After completing a two-year program for ASL, volunteering at a Deaf school and a Deaf counseling and advocacy organization, I knew I wanted to work with Deaf children or other children who may not have speech as a means of communication. I was tired of trying to avoid all the stigmas and fit into the normal work world where people are expected to hear and speak and see. For once in my life I wanted to feel relaxed at a job and not worry about someone mentioning my speech. I wanted to be around other people who were without a voice, like me.

I am so grateful that I found a job where I work with both Deaf children and hearing children who have speech problems. As soon as I began working with them to teach ASL and help them to communicate, I knew I had found my calling.
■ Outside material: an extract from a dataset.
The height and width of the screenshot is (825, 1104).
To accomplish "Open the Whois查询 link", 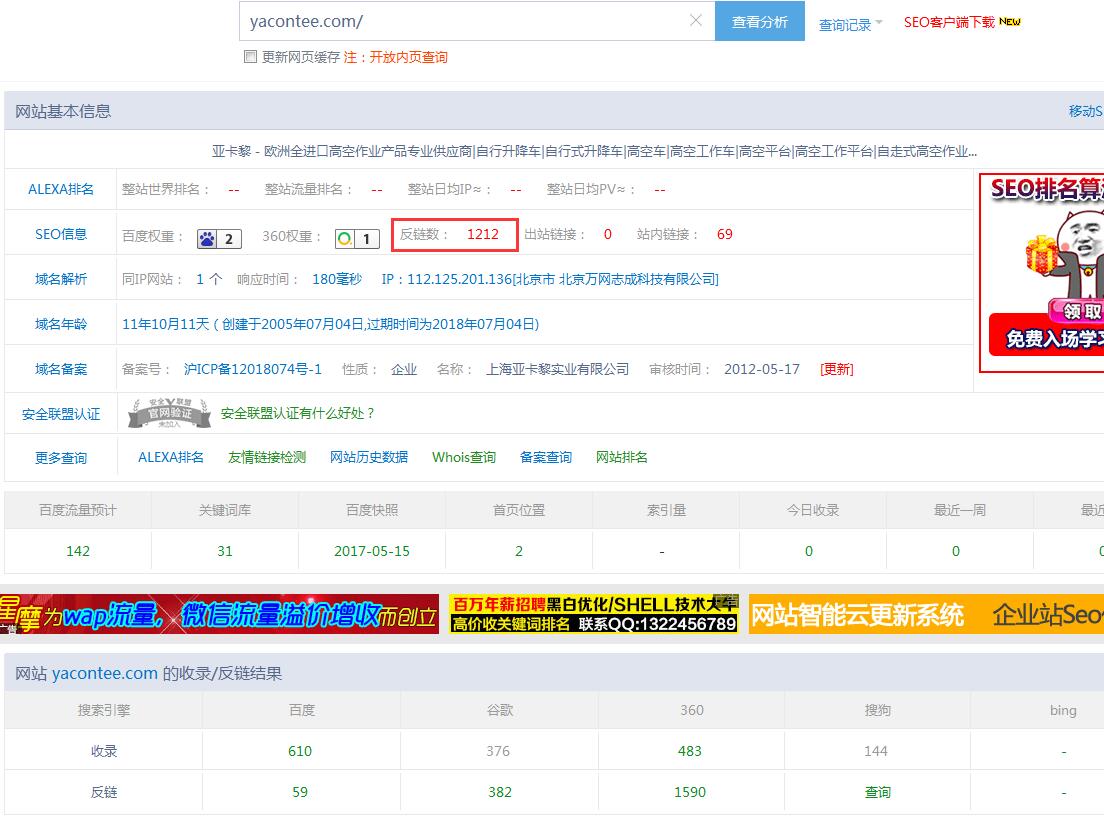I will 464,457.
I know that the stigma against anyone with a severe speech problem still exists. Sadly, I continue to meet parents who have lower than normal expectations for their disabled child. Any child who is Deaf or speech disabled should still have a normal or higher standard set for them. If someone can’t speak but is given language and becomes literate, there is no reason to think their mind is less than. Expecting that child to fail or be dumb is not based on truth; it is a stigma, an unfair and misinformed delusion.

I will always fight against stigmas that may lower someone’s expectations and opportunities in life. My prayer is that the children I work with will never feel the sting of a stigma; that they will only know equality and the opportunities that come with it in a world where they can follow their dreams.